> _TASK TO COMPLETE_: Skip every picture and copy only the lines from the one containing "Record-enable the se_st1 track" to the final line of the records below.

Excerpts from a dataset
Content starts
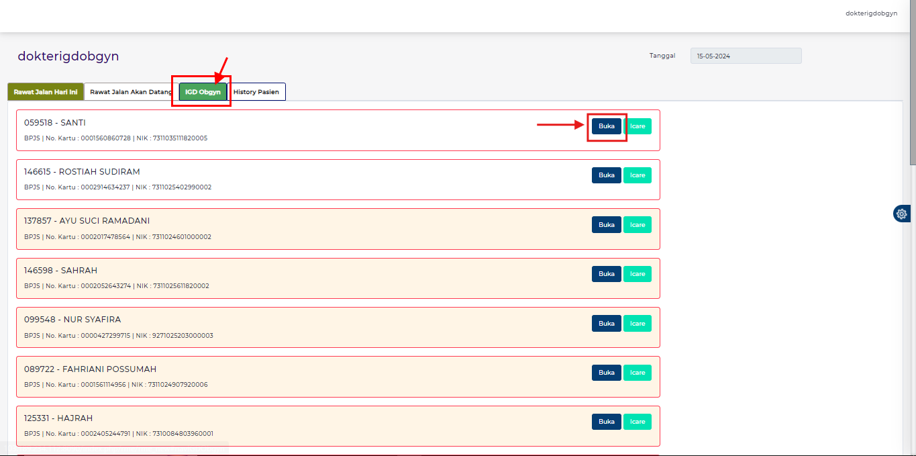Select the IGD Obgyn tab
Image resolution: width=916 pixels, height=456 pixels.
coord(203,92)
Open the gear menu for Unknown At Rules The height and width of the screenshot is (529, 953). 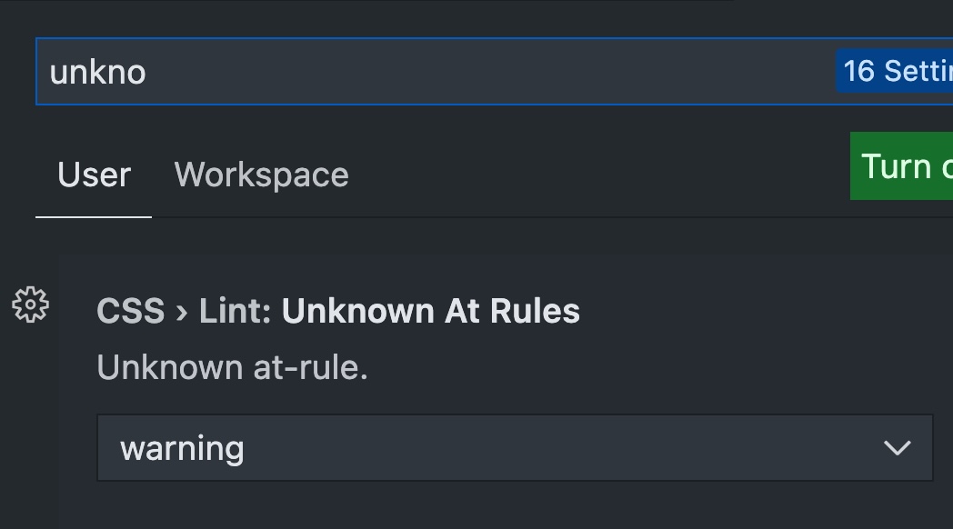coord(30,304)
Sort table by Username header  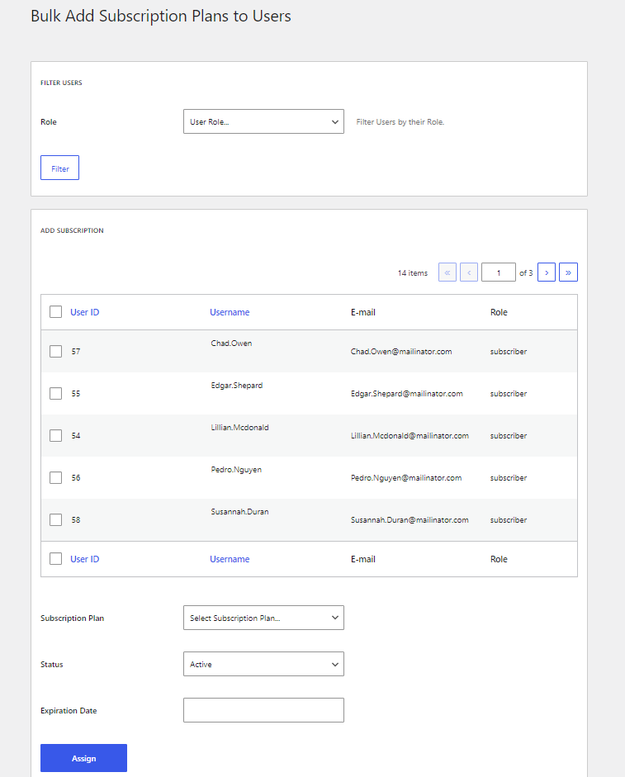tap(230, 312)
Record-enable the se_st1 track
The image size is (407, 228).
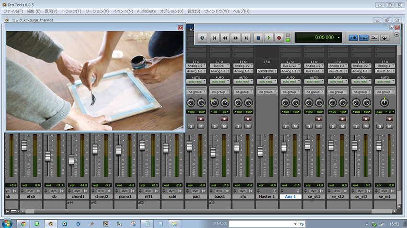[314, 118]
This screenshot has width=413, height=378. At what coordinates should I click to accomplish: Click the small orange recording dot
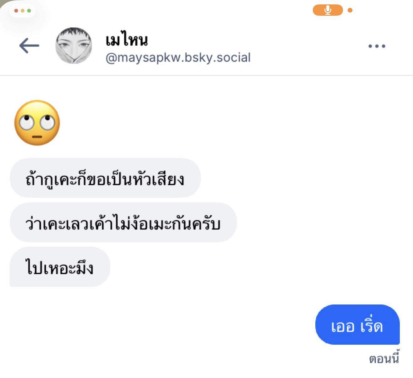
Content ends
> _SOLVED EXERCISE_:
Record-enable the se_st1 track
The image size is (407, 228).
[314, 118]
This screenshot has width=413, height=378. At what coordinates should I click to accomplish: Click the small orange recording dot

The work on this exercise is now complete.